Copy every line from the records below that contains the string "This". Case counts, so match capital and small letters.

>>

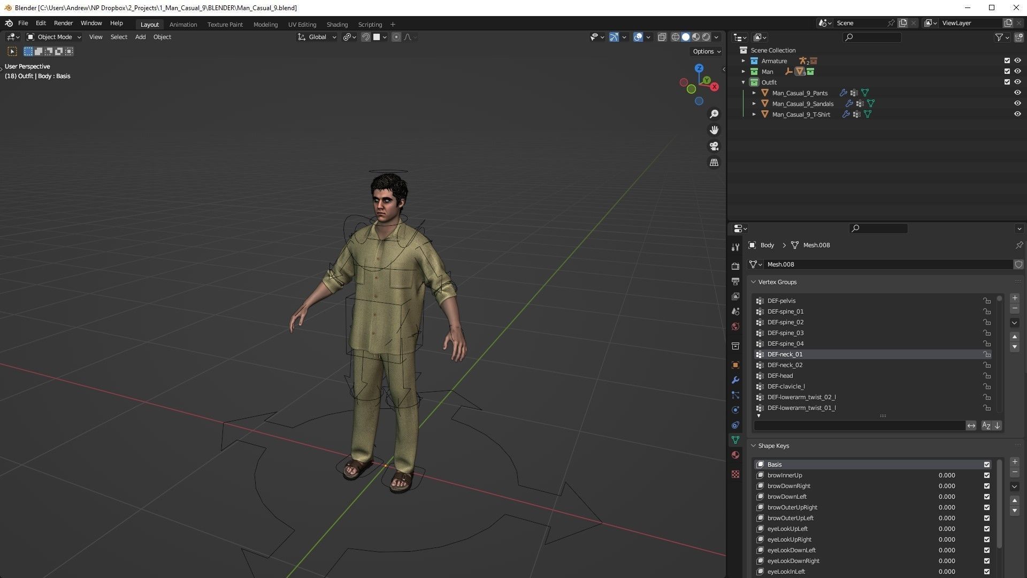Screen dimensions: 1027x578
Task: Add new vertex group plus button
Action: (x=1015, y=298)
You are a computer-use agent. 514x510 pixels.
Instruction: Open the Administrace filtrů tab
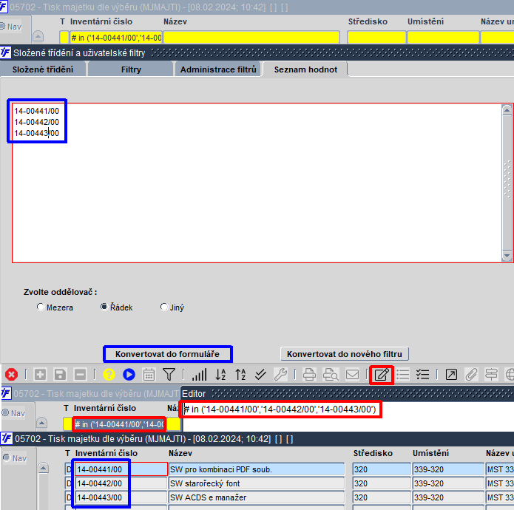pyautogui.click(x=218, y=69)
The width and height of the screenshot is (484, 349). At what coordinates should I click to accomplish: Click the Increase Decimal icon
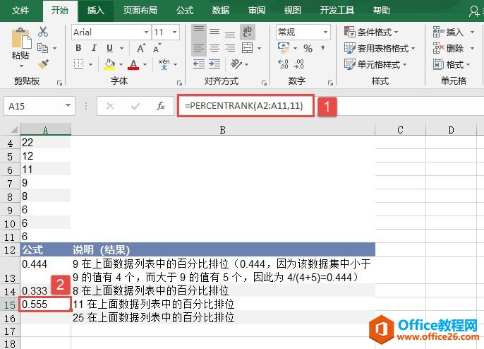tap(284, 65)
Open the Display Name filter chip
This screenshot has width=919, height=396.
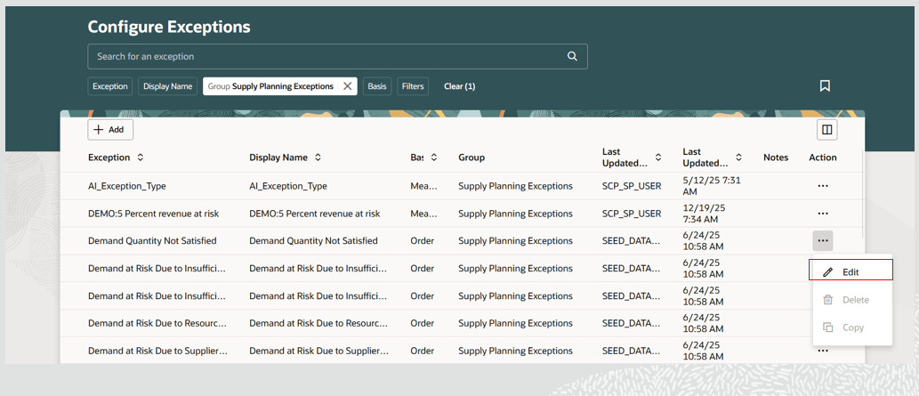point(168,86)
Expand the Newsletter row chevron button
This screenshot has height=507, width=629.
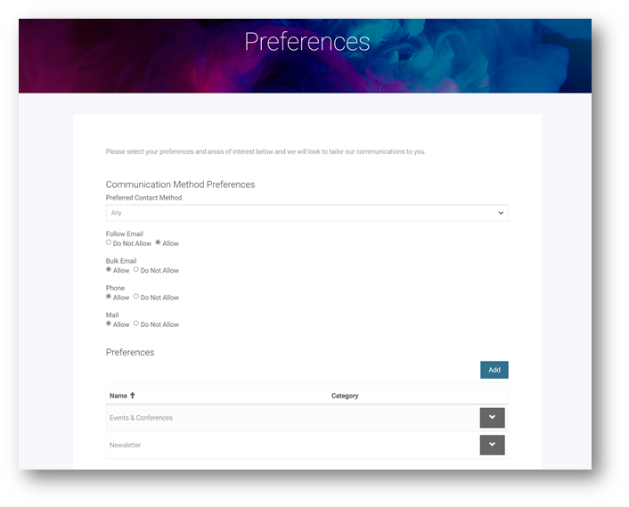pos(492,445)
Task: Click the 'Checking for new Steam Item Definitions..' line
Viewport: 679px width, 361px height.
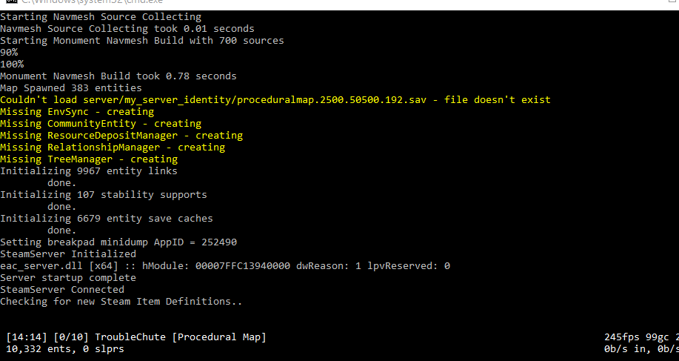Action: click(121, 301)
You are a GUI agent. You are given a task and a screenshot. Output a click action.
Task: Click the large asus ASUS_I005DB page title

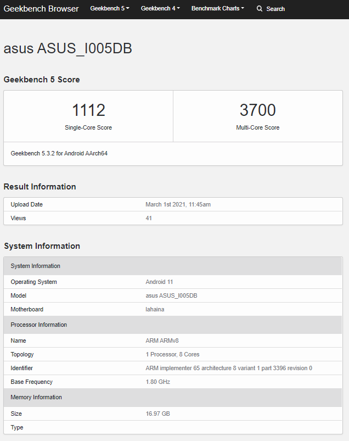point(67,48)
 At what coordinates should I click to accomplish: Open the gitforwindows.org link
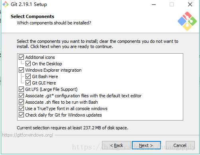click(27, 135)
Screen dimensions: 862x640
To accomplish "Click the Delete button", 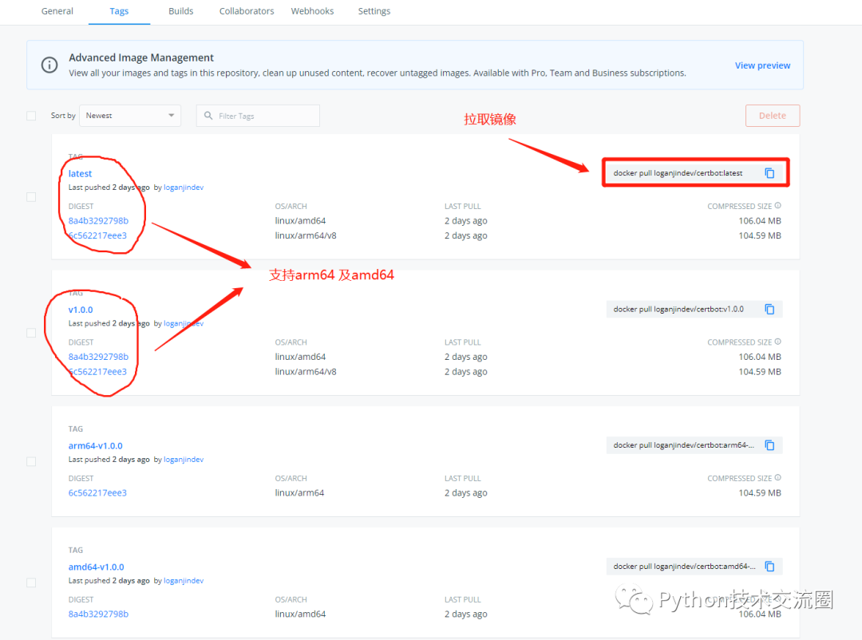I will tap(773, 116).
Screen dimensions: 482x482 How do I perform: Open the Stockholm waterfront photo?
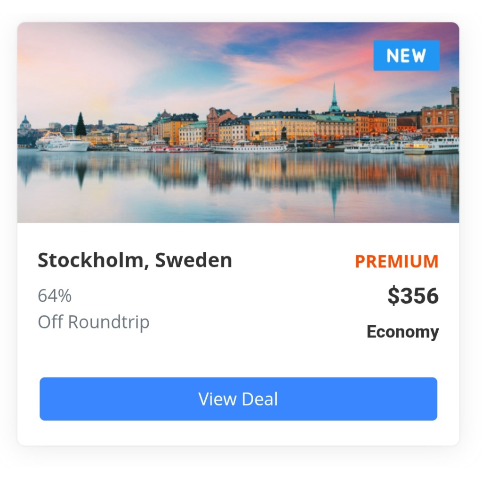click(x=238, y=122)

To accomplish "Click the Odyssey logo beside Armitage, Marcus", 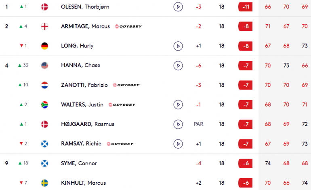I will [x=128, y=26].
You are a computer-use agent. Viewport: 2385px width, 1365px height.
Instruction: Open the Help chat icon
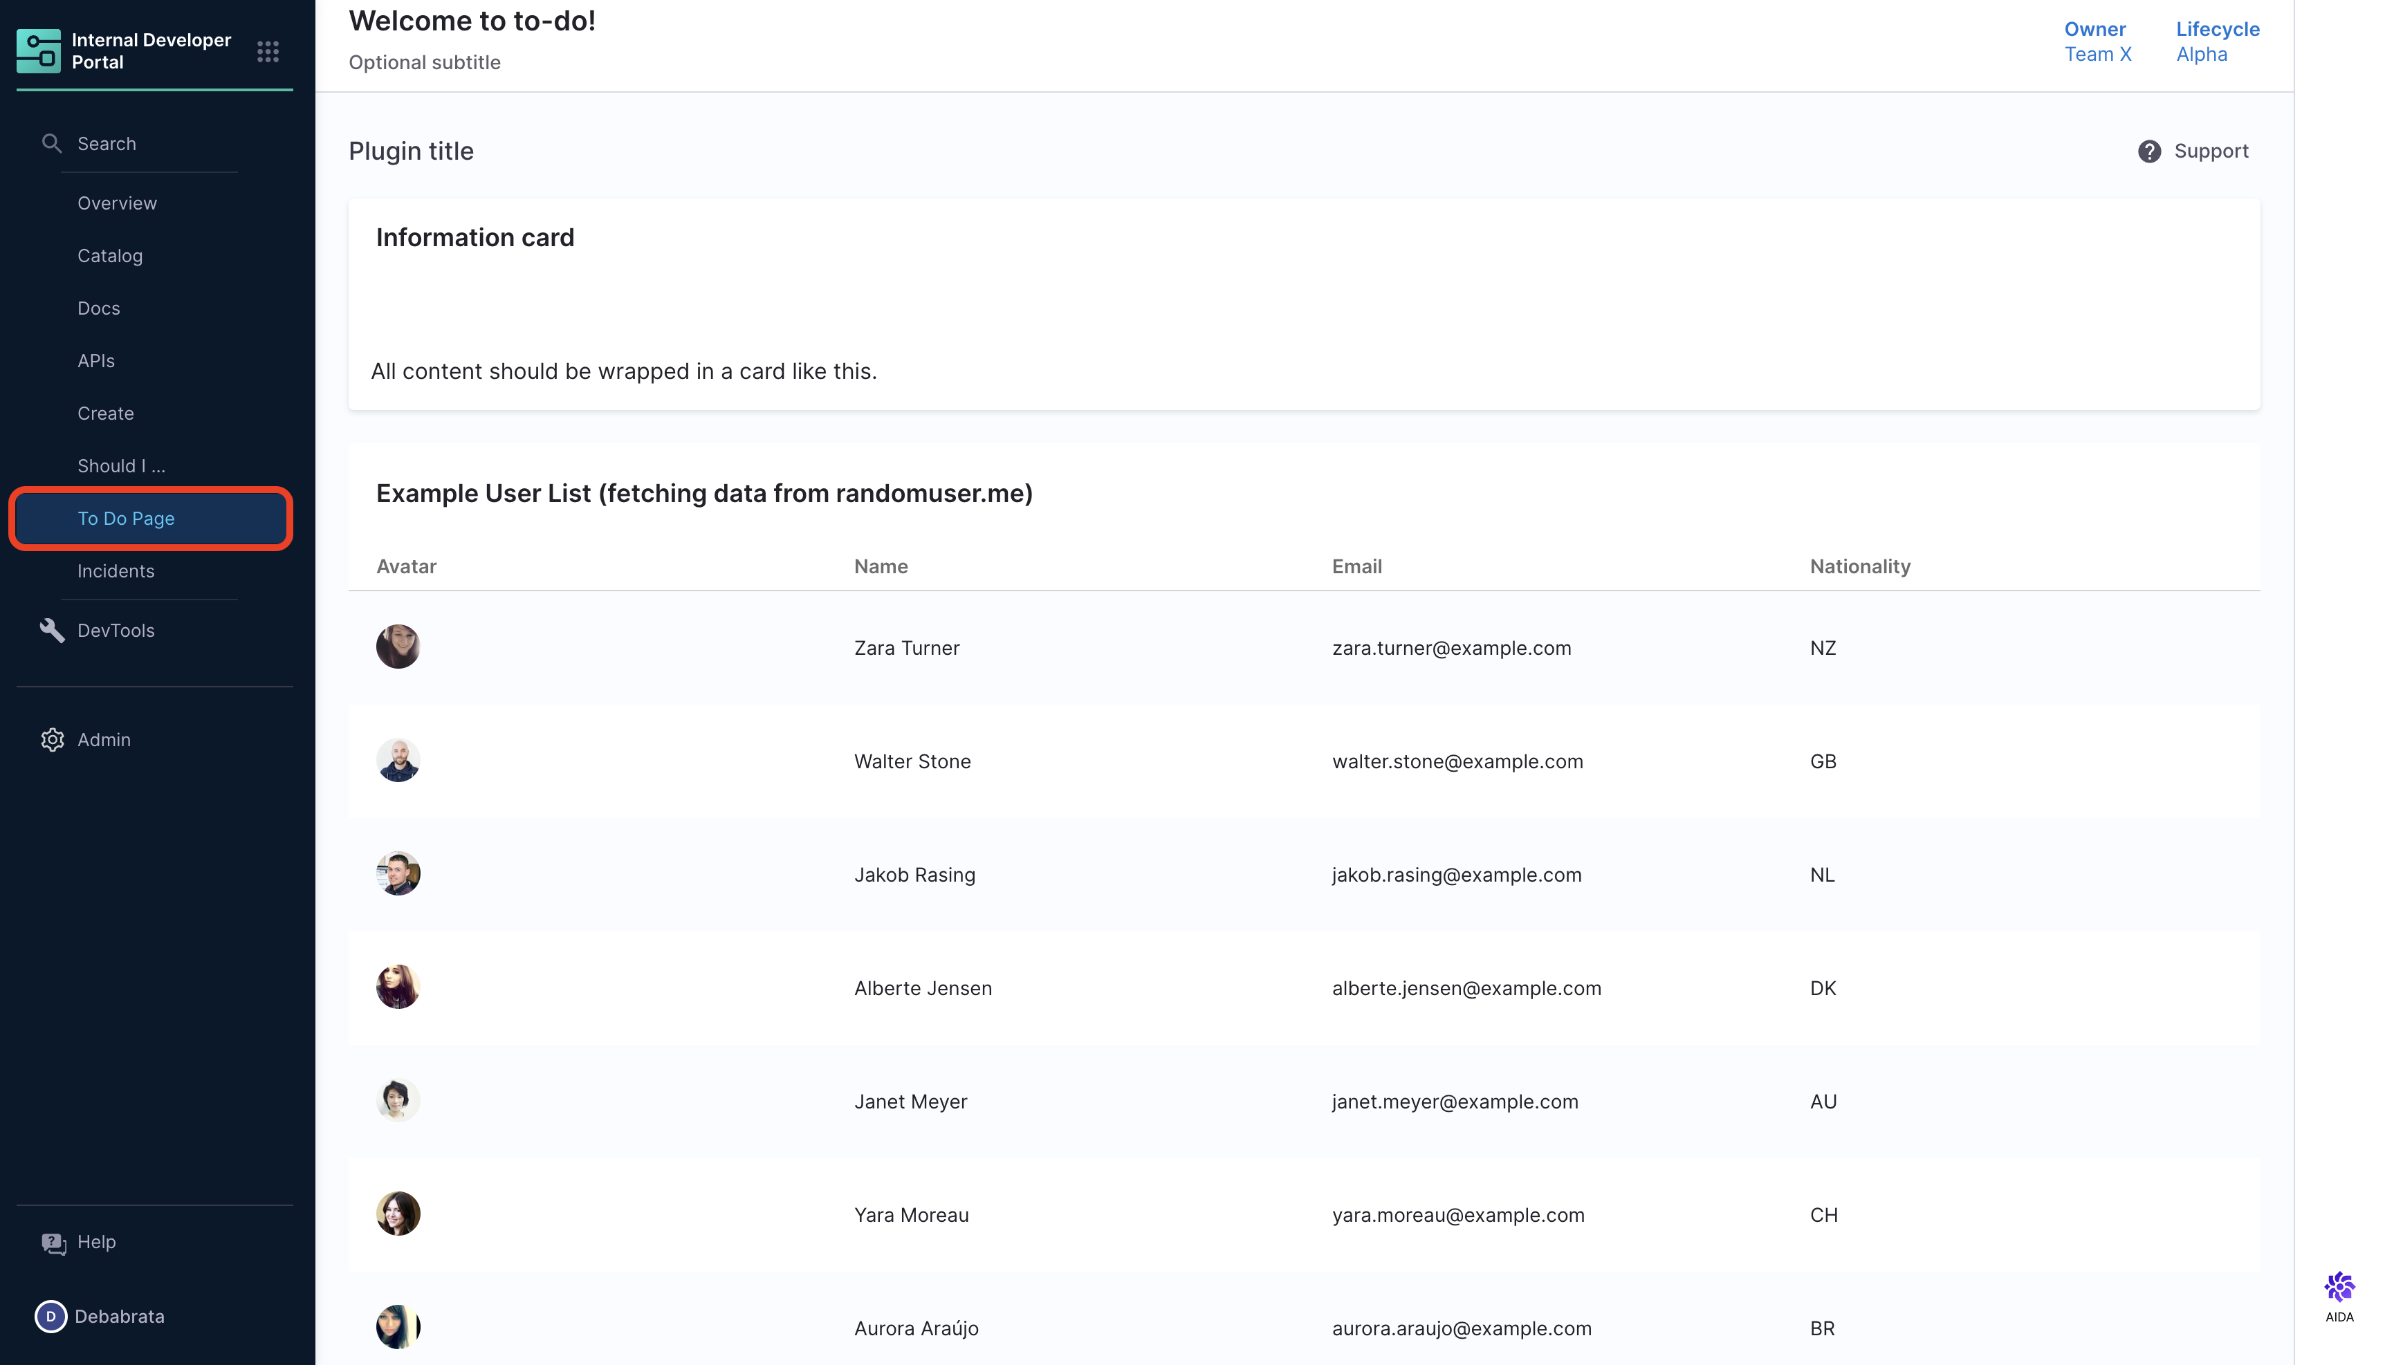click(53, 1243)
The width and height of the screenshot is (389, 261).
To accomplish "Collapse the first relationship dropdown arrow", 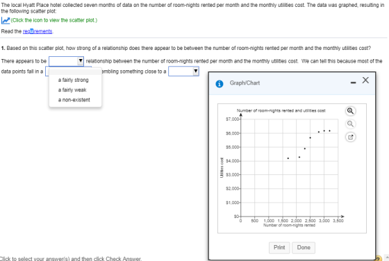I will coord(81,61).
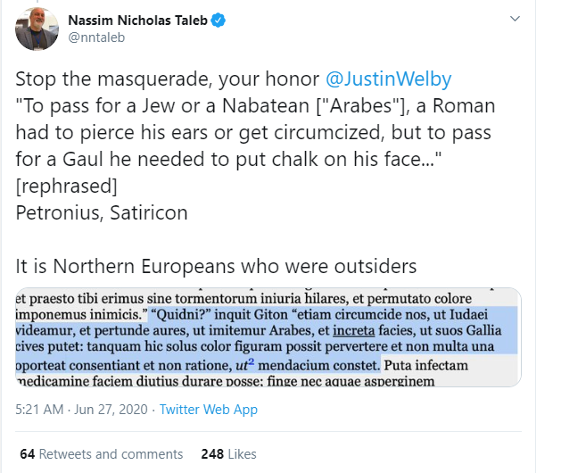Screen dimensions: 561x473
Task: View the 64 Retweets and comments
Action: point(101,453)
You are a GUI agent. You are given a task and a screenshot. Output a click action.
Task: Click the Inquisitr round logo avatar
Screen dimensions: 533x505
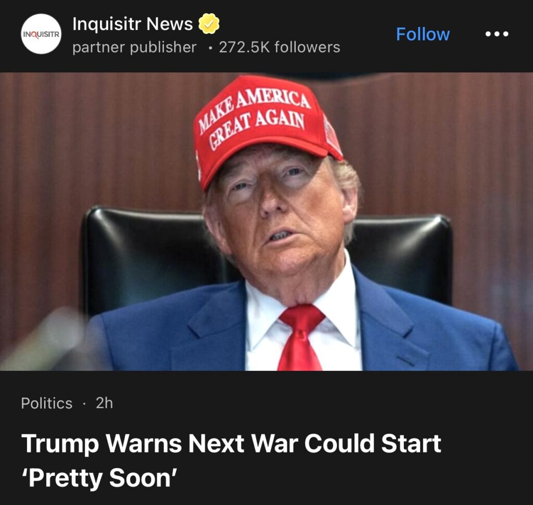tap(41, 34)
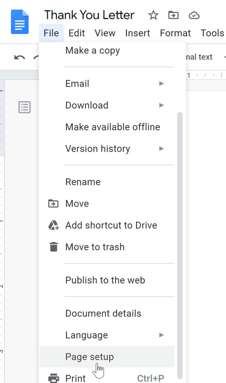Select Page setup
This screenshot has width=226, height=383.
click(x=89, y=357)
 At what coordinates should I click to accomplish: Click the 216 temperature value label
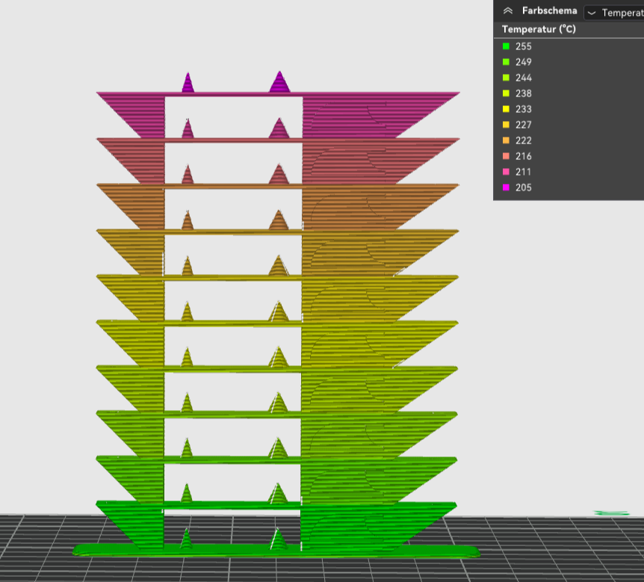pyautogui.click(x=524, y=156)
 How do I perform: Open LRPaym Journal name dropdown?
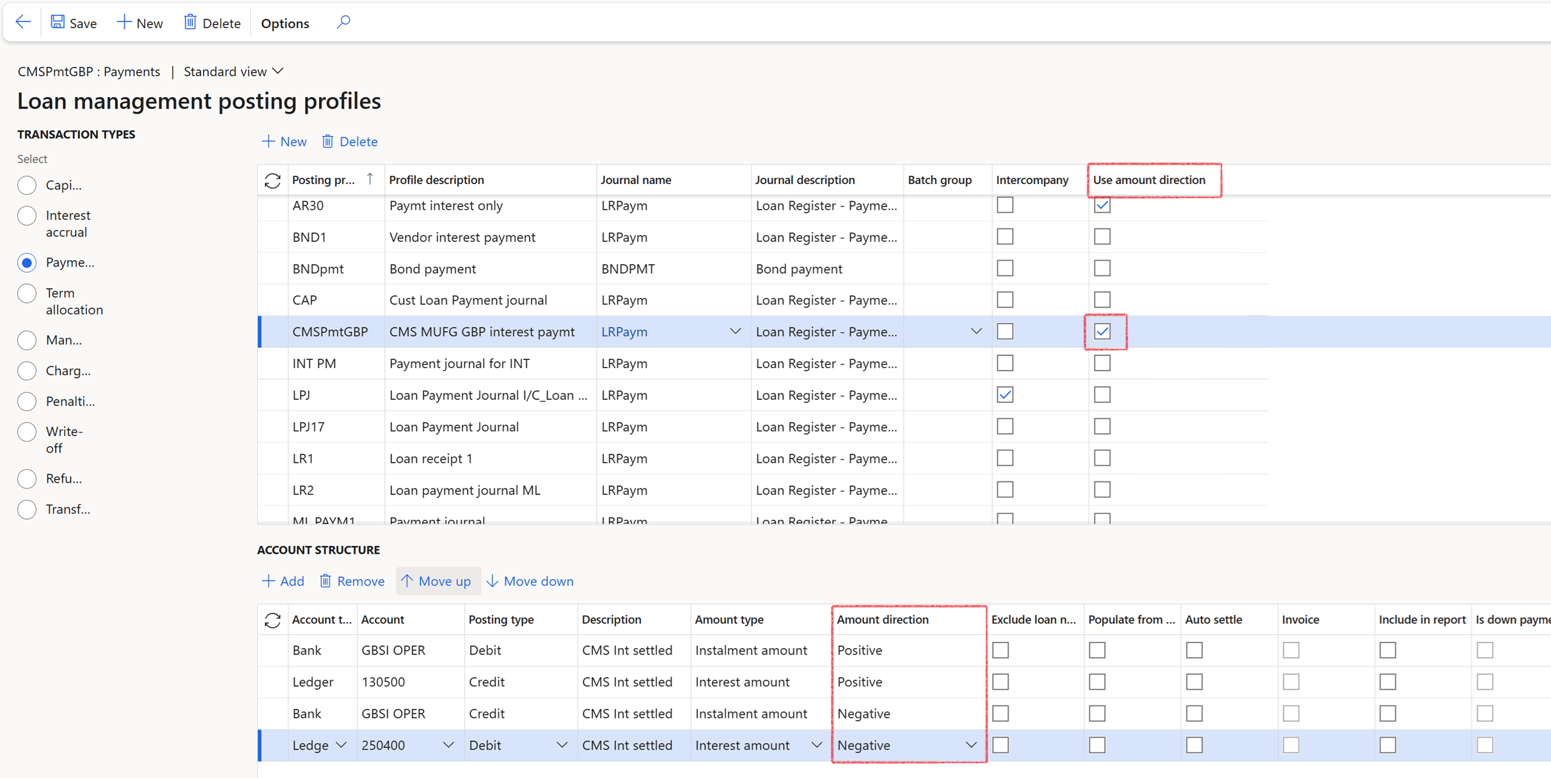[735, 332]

<<

Task response:
This screenshot has width=919, height=396.
This screenshot has height=507, width=629.
This screenshot has width=226, height=383.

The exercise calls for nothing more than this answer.